“Around $1.7 trillion of write-downs in toxic assets still expected”

Stephen Roach of Morgan Stanley maintains that recovery in global economies remains weak. While sounding cautious on Asian revival, he remains positive on India

In a frank discussion on global economic trends, Asian markets and the Indian economy, the chairman of Morgan Stanley Asia, Stephen Roach, submitted that global economies still remained at a delicate point and that recovery would take a much longer time.

He was sceptical of the huge rally in the stock markets that caught everybody by surprise last year. “We had a very strong recovery in the stock markets in the final nine months of 2009. In my view, the markets got ahead of themselves in predicting the strong and vigorous recovery in the US economy. I have been consistently cautious on global economies in this post-crisis period and remain so. Even though the worst is over, it does not mean that we are in for a vigorous recovery.”

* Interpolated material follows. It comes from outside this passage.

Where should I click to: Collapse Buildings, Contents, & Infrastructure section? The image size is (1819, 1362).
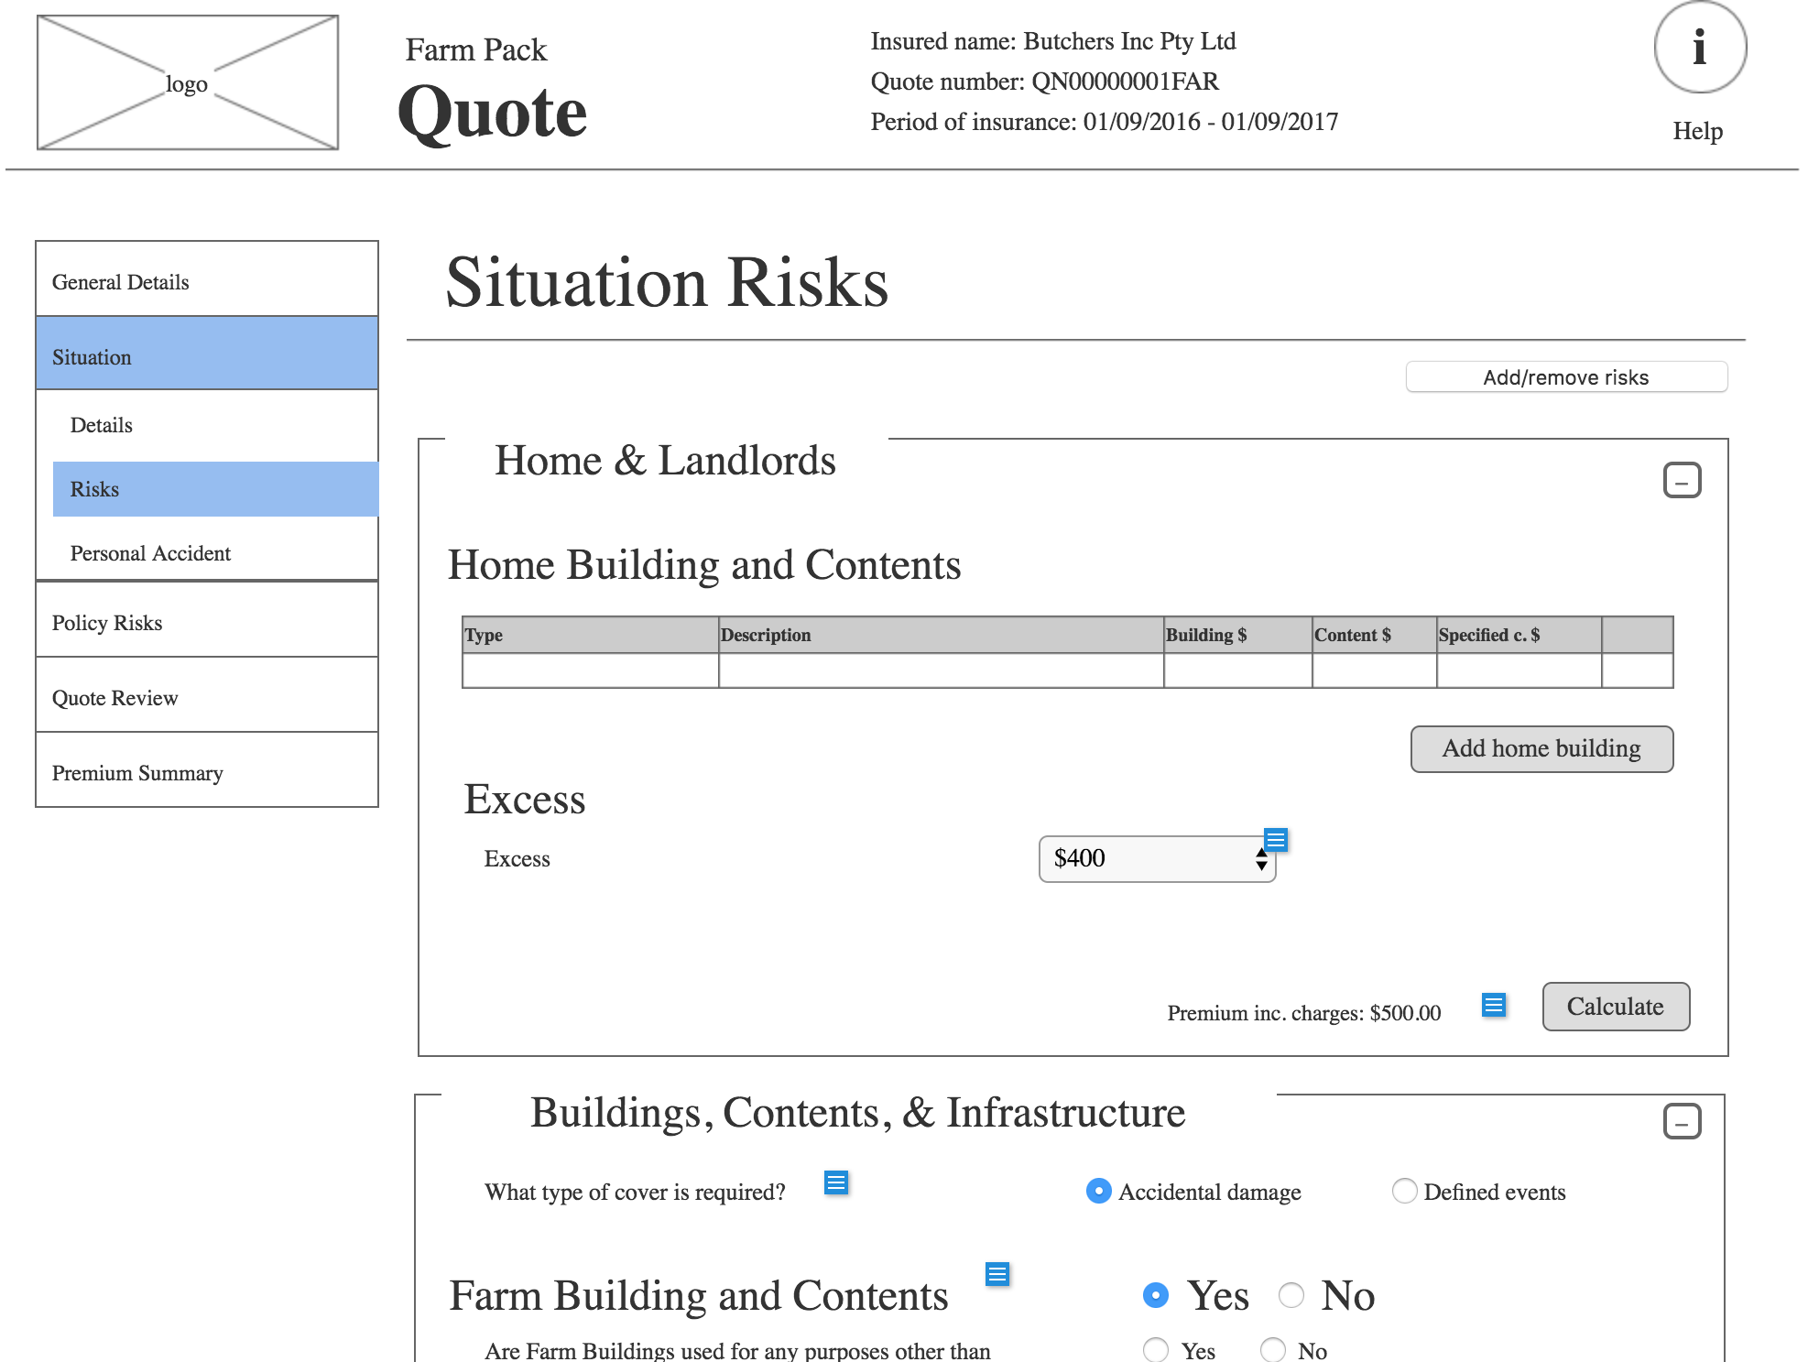pyautogui.click(x=1682, y=1121)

Speaking about the spectacular show put up by some Asian economies after the crisis, Mr Roach said, “There is more that needs to be done by Asia to assume the role as a growth engine and leader of global economic growth. The Asian model remains very much dependent on exports and external demand. India is an exception to that. But for the most part, Asia follows this model, which is difficult to sustain in this post-crisis period. Weak recovery in global markets means that external demand will remain under pressure for some time to come.”

He added that Asian countries need to rebalance their models so that they can sustain growth through internal demand also, highlighting India’s position in that respect. Indeed, except for India, the share of exports in the GDP of developing Asian economies has been steadily rising while that of domestic consumption has been on the decline. “India is a good example of what better balance can do. Asia is a region which is most dependent on global growth over the last three decades. It has not and will not decouple from the global economy until the export dependence diminishes,” Mr Roach added.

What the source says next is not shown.